In the meantime, please consider the option of a Health Reimbursement Arrangement (HRA). HRAs are set up by the church on behalf of their pastor. As an example, suppose a health insurance plan is going to cost your pastoral family $12,000 per year in premiums with a maximum out-of-pocket deductible of $8,000. Your church wants to help with this but does not know how nor can it afford to pay the full amount. Through an HRA, your church can allocate tax-free funds toward your pastor’s insurance premiums and out-of-pocket medical expenses. This benefit is effective even if your pastoral family has an external source of health insurance because there are always deductibles and/or out-of-pocket medical expenses.

Here is how it works. Churches benefit most from using a specific type of HRA called an Individual Coverage Health Reimbursement Arrangement (ICHRA). In fact, churches do not need extra bank accounts. Congregational leaders simply need to budget a consistent health-benefits amount for their church employees and secure an inexpensive third-party administrator to administrate their church staff’s receipts and approve their reimbursement amounts. 

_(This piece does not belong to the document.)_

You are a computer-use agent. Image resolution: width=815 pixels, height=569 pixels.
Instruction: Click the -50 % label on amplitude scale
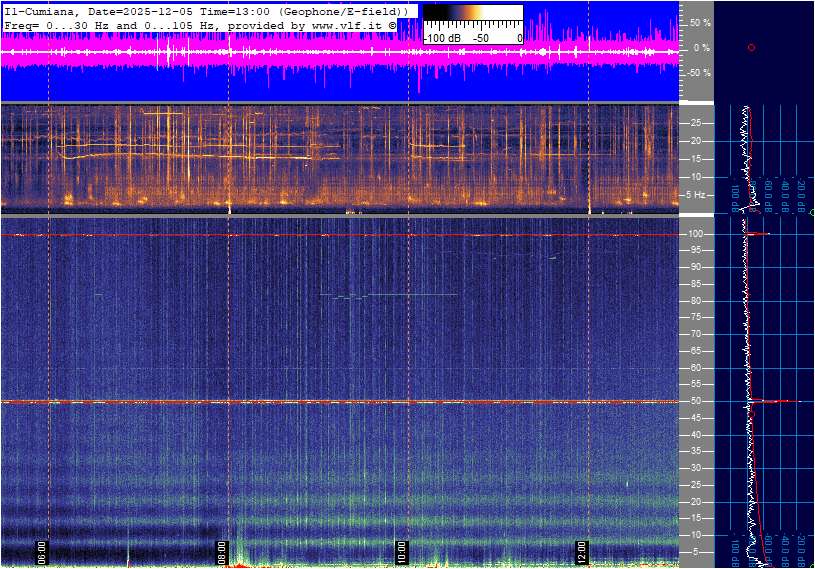pos(698,73)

One such third-party administrator can be explored at PeopleKeep.com. Through an ICHRA, churches have some freedom to customize reimbursement benefit limits for their church staff according to employment status. An ICHRA will allow your staff to receive tax-free reimbursements for their family's health insurance premiums, deductibles, glasses, dental work, and a whole host of qualified medical expenses. It is important to note that ICHRAs cannot be used to pay for monthly medical cost-sharing (Medi-Share) health program fees, but they can pay for other out-of-pocket medical expenses.

Taking Action

A church with a good employment culture will offer their full-time or bi-vocational pastor the best and most detailed compensation and benefits plan they can. Here are some steps to establishing a medical benefit for your church staff.

  1. Begin with your church budget structure by including separate budget line items for employee compensation and benefits such as Salary, Housing, Self-Employment Taxes, Retirement, Education, and Medical. Even if you have little or nothing to put into those line items, keep them in your budget as a worthy church-employment-culture goal to attain. Determine your church’s budget amount for an employee's medical benefit.

  2. Talk with your pastor about his health plan preferences. If his family desires or has a non-taxable qualified health insurance plan, then setting up an individual coverage health reimbursement arrangement (ICHRA) is your next step. If your pastor desires to join a taxable medical cost-sharing program, then discuss whether he would rather the church reallocate his medical benefit into his taxable salary, from which a medical cost-sharing program is paid, or whether he would prefer to set up an ICHRA for other out-of-pocket medical expenses.

  3. Determine what third-party administrator (TPA) you will use to administrate medical expense receipts and reimbursement approvals. Please do not try to do this for your own church staff as it can easily violate laws established to protect the medical privacy of individuals. Though Converge Heartland is exploring the option of becoming a third-party administrator for our region, we are not yet ready to offer this service.

  4. Properly pay and report medical reimbursements. Once your third-party administrator approves qualified health expenses for reimbursement, the church or church’s payroll service needs to add the reimbursement amount to the pastor’s paycheck and year-end W-2 as a tax-free health benefit.

Bringing intentional clarity to the health benefits you offer your church staff serves as one big step toward improving your church’s employment culture. Improving your church’s employment culture encourages longevity in your pastoral staff. And pastoral stability works to strengthen your church.